If the precise issue presented upon this appeal were one of first impression or if the majority had found the pertinent provision of Code, 23-4-6 (d) to be clear and unambiguous, and overruled a long line of decisions of this Court, to which reference has heretofore been made, I probably would have gone along with the majority. Judges of a Court of last resort are loathe to admit that they or their predecessors ever made a mistake. Usually, and in most Courts, the phrase, stare decisis, is uttered and written almost in reverence. When you find in an opinion of such a court the words “distinguish” or “differentiate” or the phrase “precise factual situation” you may be assured that the writer is in deep trouble. It is to be noted that the majority states in its opinion that the issue decided is one of first impression in this jurisdiction, cites a few cases from other jurisdictions, and comes up with a “substantial loss” rule never before used in the previous, squarely in point, decisions of this Court. Need I state that this Court is bound by its former decisions but that decisions of other courts, even upon a question of first impression, are only persuasive. It is interesting to observe how my brethern “distinguished” factually -this case from Mills v. Commissioner, 126 W. Va. 704, 29 S. E. 2d 633, to which reference has heretofore been made. This paragraph appears on page eight of the typewritten majority opinion:

“In the Mills case the claimant suffered an injury to his left thumb which resulted in its amputation at a point above the distal joint which severed about one-fifth of the upper or proximal phalange. *329Some use of the thumb remained hut it was estimated that the claimant had suffered a 75% loss of its use. He was granted the statutory 20% permanent partial disability award for the loss of a thumb and this award on appeal was affirmed by this Court. Here too the loss of the thumb- was substantial and for all practical purposes constituted a total loss. All that remained of the thumb was the stump of the proximal phalange.”

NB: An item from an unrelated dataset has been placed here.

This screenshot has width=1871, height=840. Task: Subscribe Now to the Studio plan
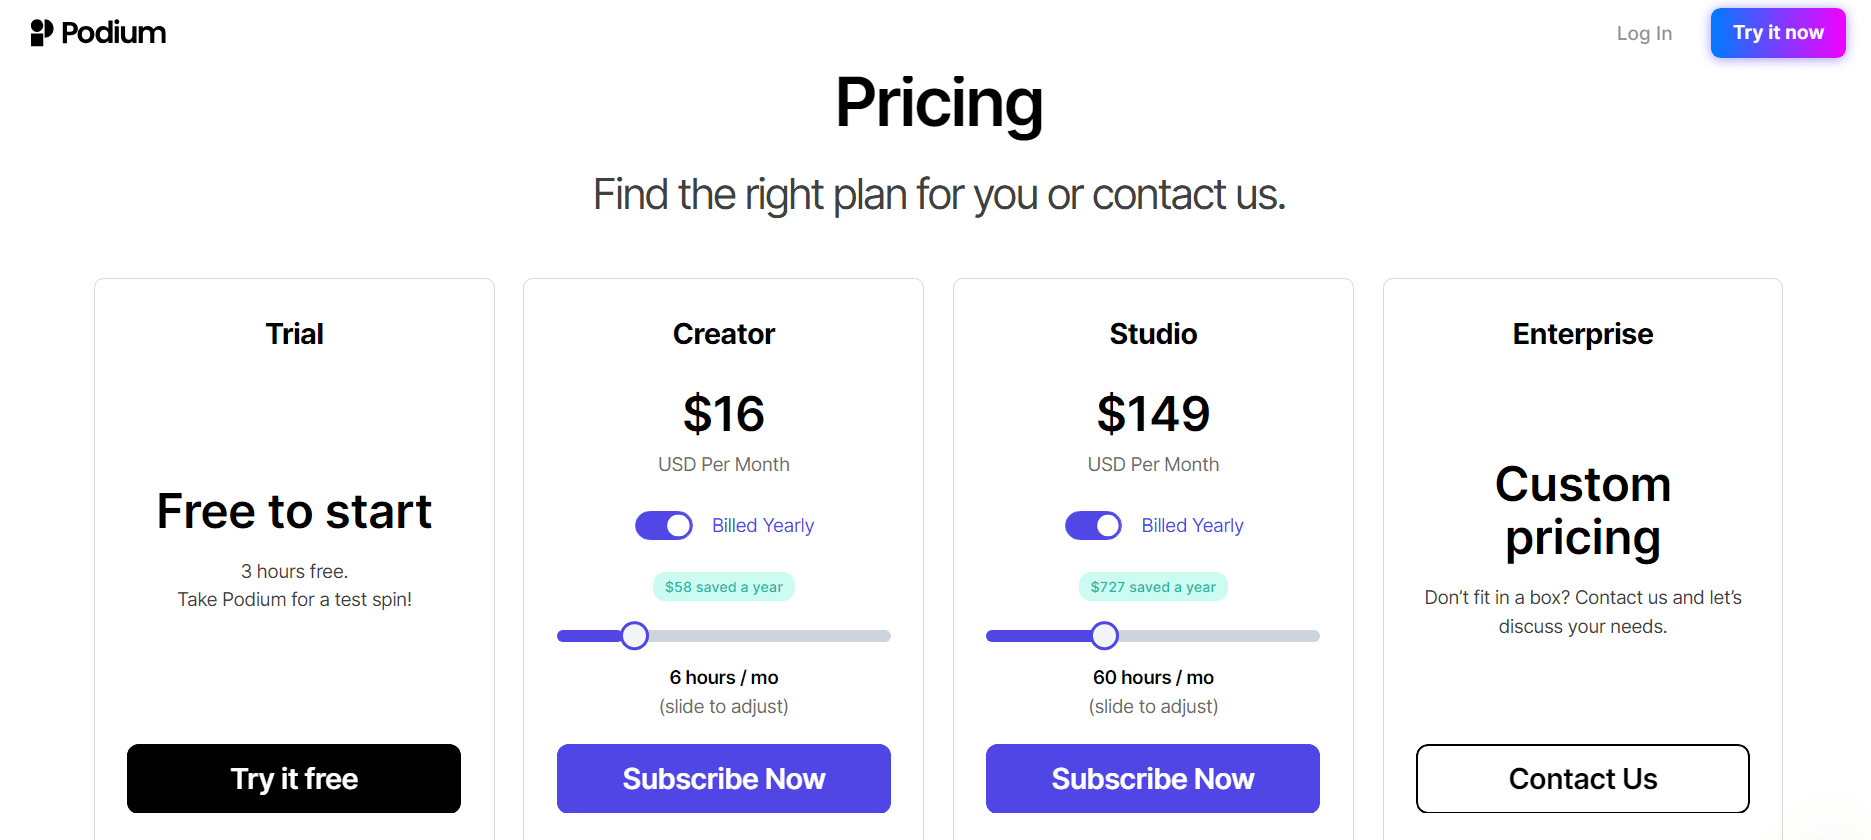click(x=1153, y=778)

There is no statement in the opinion of the Mills case that the “loss of the thumb was substantial and for all practical purposes constituted a total loss” or “all that remained of the thumb was the stump of the proximal phalange.” Judge Fox, in paraphrasing the evidence in that case, said that four-fifths of the proximal phalanx remained, and that “some use of the thumb remains”. I fear that my four brethern have converted themselves temporarily into medical examiners and civil engineers. Dr. Kessel, an able and respected medical examiner for the commissioner, stated in his report, quoted in the majority opinion, that “. . . the amputation of the index finger at a location such as this claimant had his finger amputated is not as disabling as if the entire distal phalanx of the finger were amputated.” There is no evidence in this case as to the exact linear measurement of claimant’s loss or what proportion that measurement bears to the remaining portion of the distal phalanx, whether more or less than one-fifth thereof. Dr. Kessel appears to be not only a good medical examiner but a good workmen’s compensation lawyer. This quotation from his report emphasizes the administrative interpretation by the department as a result of the judicial interpretation of the pertinent provisions of the act: “In my interpretation of the Workmen’s Compensation Act, and as an experienced physician in disability ratings, I would recommend six (6%) percent permanent partial disability. ...” The only way that I can distinguish this case from the Mills case is that in this case the amputation was of a part of the index finger of the right hand and in that case the amputation was of a part of the left thumb.

I would affirm the workmen’s compensation commissioner and the workmen’s compensation appeal board.